The Urgent Action Funds, which supports organizations led by women and trans human rights activists, has shared its commitment to eight core feminist principles to promote a new form of philanthropic activism.

We find ourselves in a period of profound transformation. The COVID-19 pandemic and the climate crisis have exacerbated existing systemic economic, racial, and global disparities. Simultaneously, human rights and democracies are facing unprecedented challenges, while social movements are shedding light on these issues.
Within the realm of philanthropy, those providing funds are now grappling with questions of power, fairness, and responsibility in new ways. There is a growing recognition of the unfair systems that have created and sustained the field of philanthropy, and a growing belief that the sector should be transformed in order to effectively address the challenges of this time.
Feminist principles
The Urgent Action Funds, which supports organizations led by women and trans human rights activists, has shared its commitment to eight core feminist principles to promote a new form of philanthropic activism.
Practice trust and reshape accountability. We respect the autonomy of our partners, refraining from imposing our own agendas. We challenge the disproportionate demand for monitoring and results, making our grants available with limited reporting. We ground our decision-making in our accountability to movements and the wider ecosystem. We ask ourselves: is this action appropriate for us to take or is it better led by others?
Interrogate and challenge power. We reject the dominant culture of giving that reinforces the donor’s power over the recipient. Instead, we seek to build mutual solidarity, cultures of sharing, and power with each other. Our Sisterhood itself is a site to disrupt and heal unequal power relations: among us, we navigate lines of difference based on race, age, geographic proximity to funders, ease in English, vaccine inequity and more. We hold conversations about power with care and vulnerability.
Navigate risk with care. As feminist funders, risk is inherent to our work. We support defenders who face regular threats to their lives as they challenge state and corporate actors, including in countries where their activism is criminalized. We are careful not to add to the dangers that activists face. We also understand ‘unhealthy’ activist and funding practices as a source of risk. They cause burnout and threaten the sustainability of movements.

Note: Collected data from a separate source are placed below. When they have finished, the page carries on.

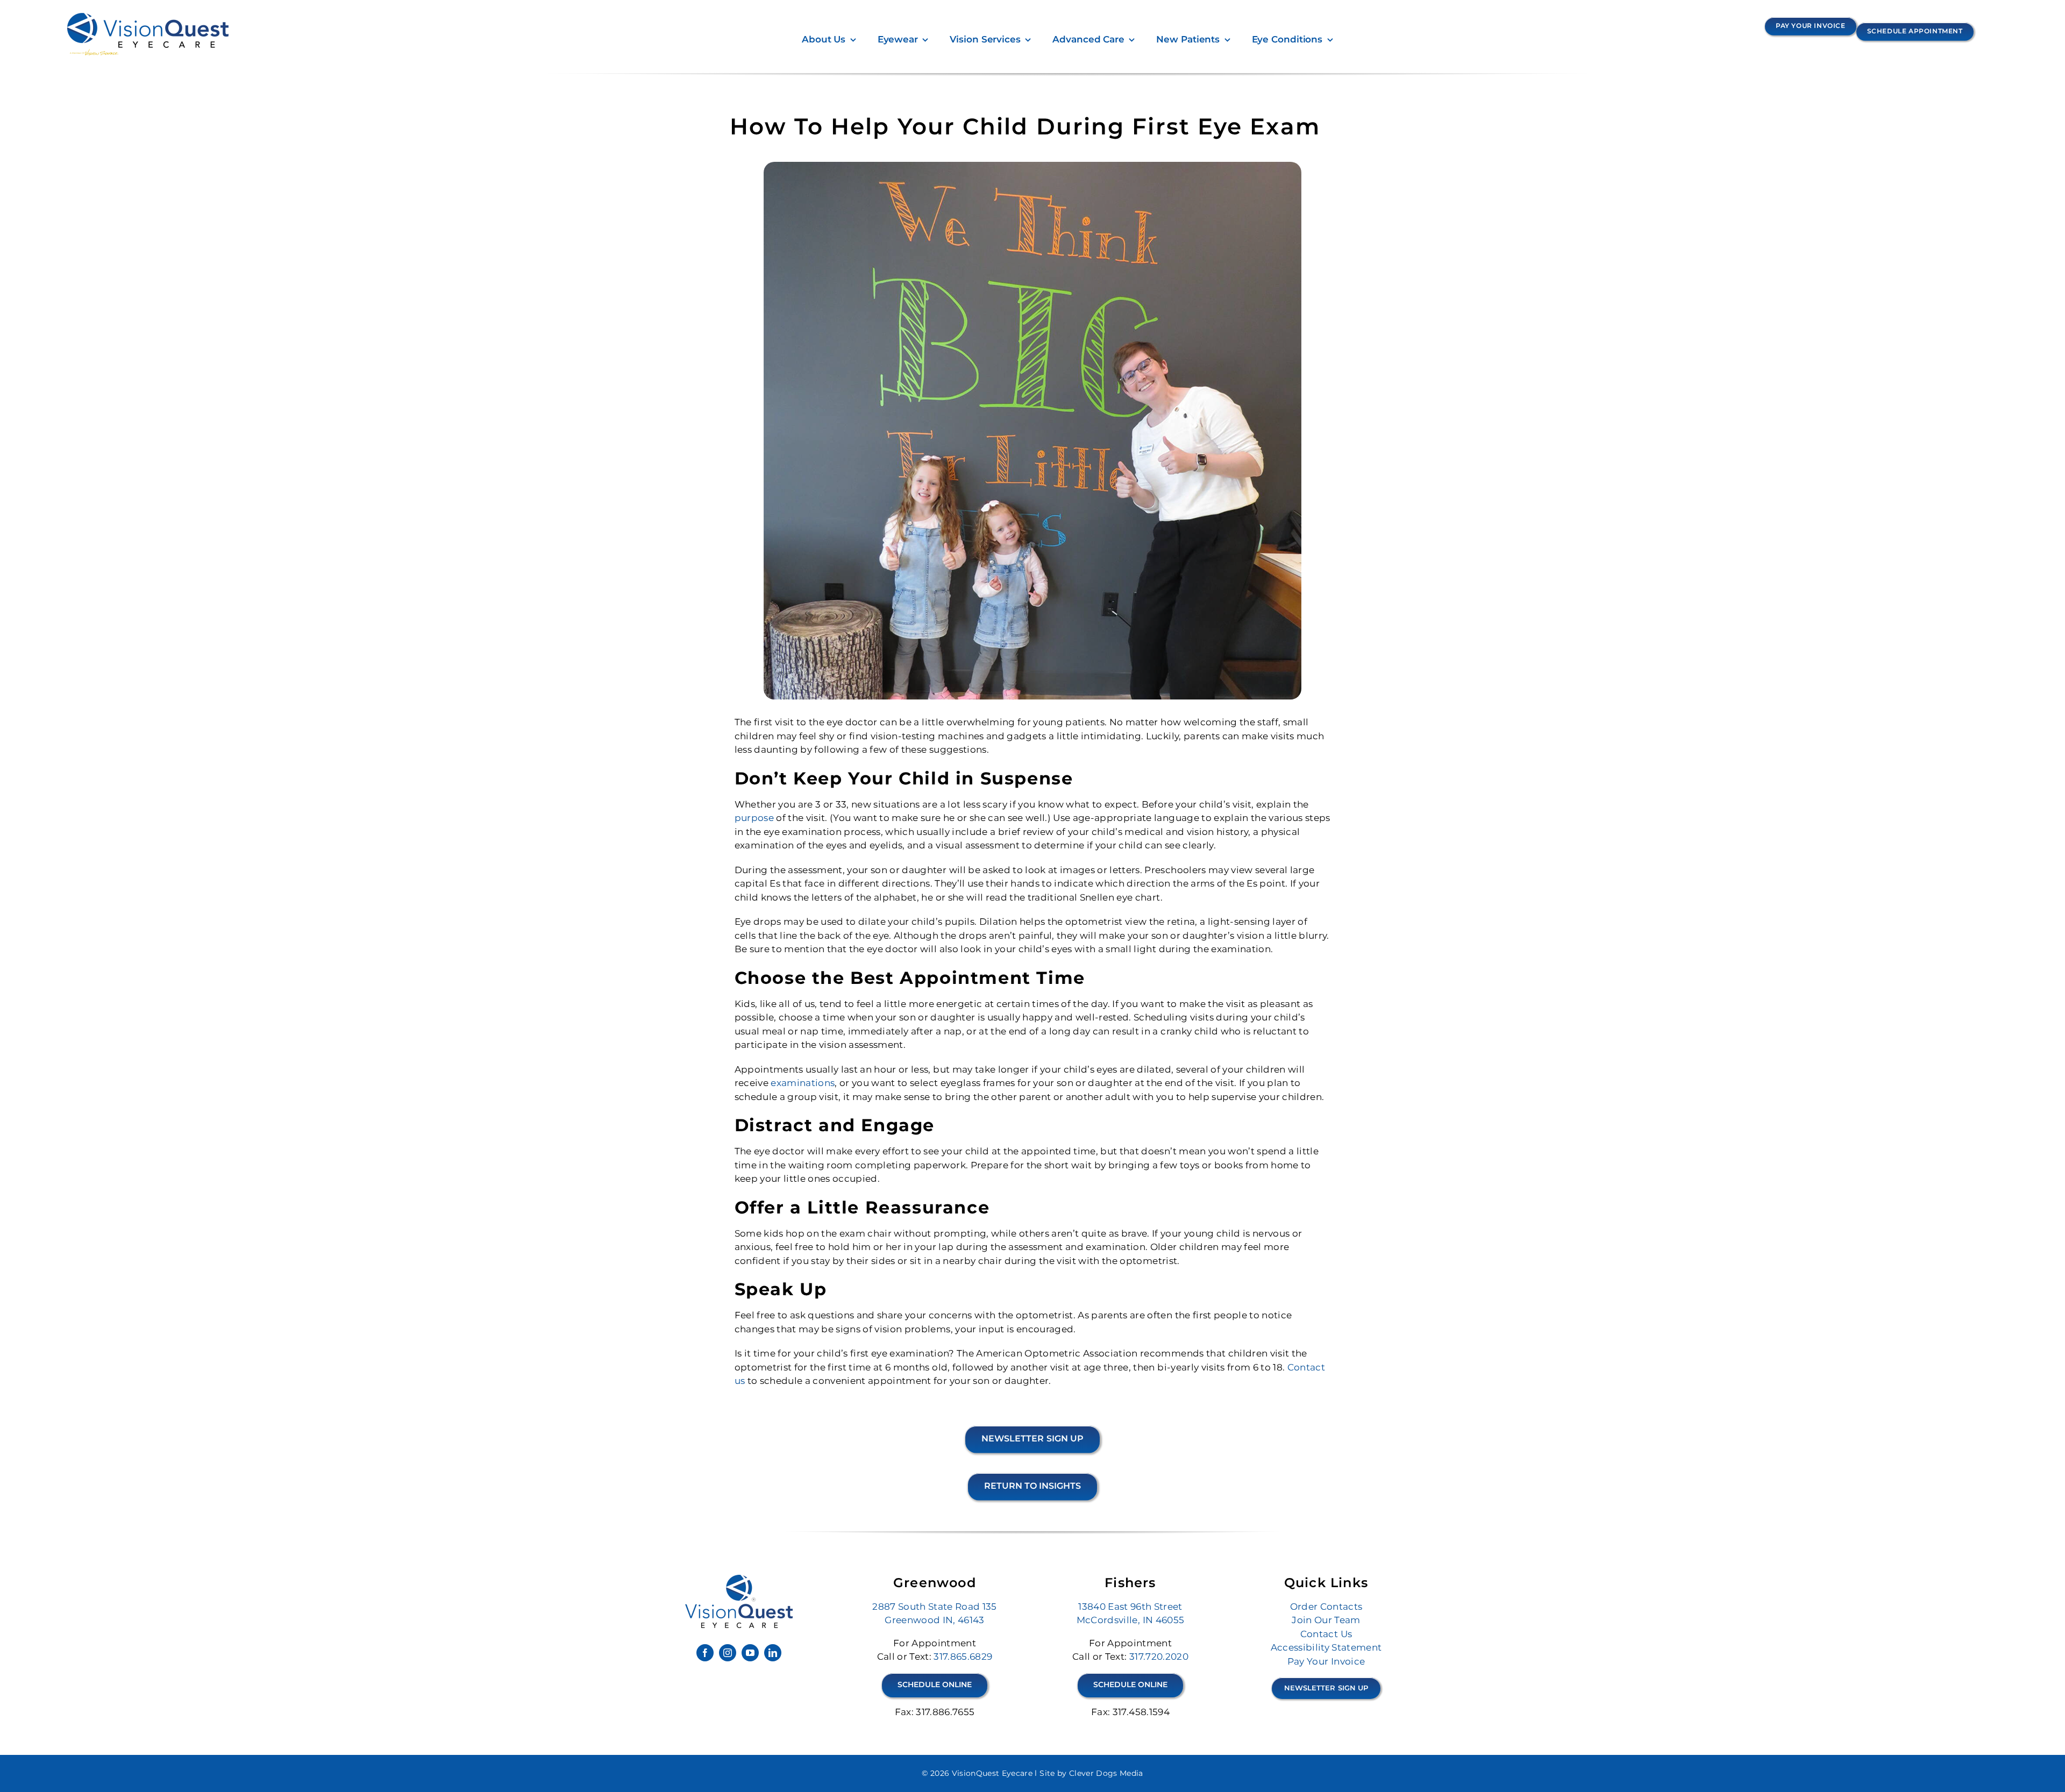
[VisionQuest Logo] (148, 17)
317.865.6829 (963, 1656)
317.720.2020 (1158, 1656)
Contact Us (1326, 1634)
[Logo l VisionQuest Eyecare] (739, 1579)
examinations (803, 1082)
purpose (754, 817)
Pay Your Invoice (1326, 1661)
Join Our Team (1326, 1620)
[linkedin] (772, 1652)
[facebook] (705, 1652)
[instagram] (727, 1652)
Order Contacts (1326, 1606)
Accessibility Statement (1326, 1647)
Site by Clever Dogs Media (1091, 1773)
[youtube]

Ground in collective care and protection. As they contend with violence, grief, and exhaustion, we support defenders to stay safe and sustain their activism. We go beyond an activist’s access to leisure time to interrogate the roots of collective spiritual, mental, and emotional distress. We change our organizational policies and cultures to incorporate care. We focus on the ways our networks can nurture us. And we question even the most sacred tenets of our movements, challenging them when they lead to disillusionment and burnout.
Challenge dominant narratives on efficiency and time. Our founding impulse – to get urgently needed funds into the hands of women and LBTQI+ defenders quickly and with ease – underscores our commitment to deconstructing traditional notions of efficiency and time. We can turn around a grant in a matter of hours. We have also learned the importance of pausing – of moving slowly, listening carefully, and seeing each other as our whole selves. This is how we build the relationships we will need when it is time to move quickly again.
Build resources with politics and ethics. As we work to transform the politics of resourcing, we leverage our collective strength to address geopolitical inequities in the funding landscape. We strategically assess the ethics of potential funding sources, recognizing that while sometimes we can affect greater change by entering into a relationship with a funder, other times we will have to decline funding in solidarity with defenders. We work to activate philanthropy in our regions, diversifying who gives and shifting who sets the agenda.
Value both interdependence and independence. Our model of international philanthropy upends the paradigm of organizations headquartered in the Global North with branches in the Global South. Each Sister Fund is autonomous, rooting power and decision-making in the regions. We also collaborate closely, building a shared global analysis, speaking with one megaphone on advocacy issues, and learning and innovating together. As many organizations look to build new structures that share power, we are glad to share our experiences.
Learn and evolve. We recognize that learning is about power: the power to define what changes are sought, what data is seen as valid, who shapes the story the data tells us, and what lessons will be acted upon. As we bring a feminist lens to learning, we lift up the regular pauses we take to reflect, integrate, and evolve as a political practice on our part. Some of our most powerful work, from collective care to disability justice, emerged from these reflections.